Skidmore Guide to Writing Index
One way to do this is to make a new outline. We know that outlines help us before we write, but they can be equally useful after we've written. Try outlining your paper after you've drafted it. Write down what you take your thesis statement to be. Then go through your paper paragraph by paragraph. Try to sum up the main idea of each paragraph in a word, a phrase, or a sentence.
If you have a hard time doing this summary with a paragraph, it may mean that you're discovering a focus problem. For example, why, in this paragraph about the presidential election of 1968, am I suddenly talking about bananas? Are these two things related? Is that relation clear? If both ideas are important to my thesis, maybe I need to break them up into separate paragraphs. If one idea isn’t related to my thesis, then I need to have the courage to get rid of it. True revision requires this kind of courage. Sometimes we need to dump entire paragraphs. Sometimes we may find that our best ideas are buried in one paragraph, and that our other paragraphs are just taking up space. It's hard to get rid of paragraphs we love (they're like old shoes that way), but sometimes it's necessary.

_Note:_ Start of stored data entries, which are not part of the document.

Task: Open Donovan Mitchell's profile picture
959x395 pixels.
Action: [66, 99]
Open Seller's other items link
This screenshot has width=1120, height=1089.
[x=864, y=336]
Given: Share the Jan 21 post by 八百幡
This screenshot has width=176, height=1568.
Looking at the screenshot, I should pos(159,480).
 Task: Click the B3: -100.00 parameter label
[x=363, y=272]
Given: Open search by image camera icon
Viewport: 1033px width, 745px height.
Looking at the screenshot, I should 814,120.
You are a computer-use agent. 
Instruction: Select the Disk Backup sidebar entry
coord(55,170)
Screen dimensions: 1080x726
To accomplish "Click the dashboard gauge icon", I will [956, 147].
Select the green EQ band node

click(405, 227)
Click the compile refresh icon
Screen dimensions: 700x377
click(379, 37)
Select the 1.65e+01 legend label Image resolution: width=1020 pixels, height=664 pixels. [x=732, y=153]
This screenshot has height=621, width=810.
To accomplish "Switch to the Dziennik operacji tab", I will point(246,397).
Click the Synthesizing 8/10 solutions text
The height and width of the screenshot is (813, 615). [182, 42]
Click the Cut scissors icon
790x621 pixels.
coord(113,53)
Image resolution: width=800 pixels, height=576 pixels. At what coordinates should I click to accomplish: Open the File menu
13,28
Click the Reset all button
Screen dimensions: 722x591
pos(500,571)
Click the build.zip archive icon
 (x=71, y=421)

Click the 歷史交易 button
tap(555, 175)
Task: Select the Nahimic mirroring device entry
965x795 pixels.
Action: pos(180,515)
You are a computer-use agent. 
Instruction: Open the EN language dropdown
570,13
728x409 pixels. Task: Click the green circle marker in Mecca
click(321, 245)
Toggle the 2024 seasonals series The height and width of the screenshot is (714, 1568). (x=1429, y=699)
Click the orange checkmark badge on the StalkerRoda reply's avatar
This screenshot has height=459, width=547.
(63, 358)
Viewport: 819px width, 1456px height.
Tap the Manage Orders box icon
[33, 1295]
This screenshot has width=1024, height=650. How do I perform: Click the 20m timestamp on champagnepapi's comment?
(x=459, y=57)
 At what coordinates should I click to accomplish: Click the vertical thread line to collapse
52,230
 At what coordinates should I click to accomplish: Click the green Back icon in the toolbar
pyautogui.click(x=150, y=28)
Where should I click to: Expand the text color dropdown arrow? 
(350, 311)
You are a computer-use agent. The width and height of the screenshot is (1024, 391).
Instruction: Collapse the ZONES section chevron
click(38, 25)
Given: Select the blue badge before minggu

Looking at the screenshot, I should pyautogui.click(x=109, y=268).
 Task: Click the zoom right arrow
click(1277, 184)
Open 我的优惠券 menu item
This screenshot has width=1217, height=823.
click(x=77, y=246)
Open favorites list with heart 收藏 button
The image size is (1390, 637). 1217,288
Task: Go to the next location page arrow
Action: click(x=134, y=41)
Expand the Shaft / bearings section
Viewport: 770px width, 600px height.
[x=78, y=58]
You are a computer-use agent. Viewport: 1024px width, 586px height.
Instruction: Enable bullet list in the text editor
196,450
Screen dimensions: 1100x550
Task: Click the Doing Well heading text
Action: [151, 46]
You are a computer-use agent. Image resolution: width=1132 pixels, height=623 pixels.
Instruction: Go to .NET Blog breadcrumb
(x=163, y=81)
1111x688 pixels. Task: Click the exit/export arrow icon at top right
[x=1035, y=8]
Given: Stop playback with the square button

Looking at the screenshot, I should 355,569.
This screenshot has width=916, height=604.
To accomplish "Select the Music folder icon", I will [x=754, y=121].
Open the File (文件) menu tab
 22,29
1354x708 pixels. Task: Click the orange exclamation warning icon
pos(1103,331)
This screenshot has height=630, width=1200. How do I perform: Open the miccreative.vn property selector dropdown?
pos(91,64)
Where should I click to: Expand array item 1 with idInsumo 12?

Another way to check for focus problems is to compare your first and last paragraphs. Have you stayed on track? Does your final paragraph contain a clearer statement of your main idea, your thesis, than your introduction? Since we often discover the clearest expression of our ideas as we write, we may find that our final paragraph contains elements that would be useful in the introduction. Or, we may decide that the final paragraph would actually work better as the introduction. Don't be afraid to take big chances, and make big changes, in your revision. It may be scary at first, but you'll soon discover that this kind of large-scale revision is actually liberating.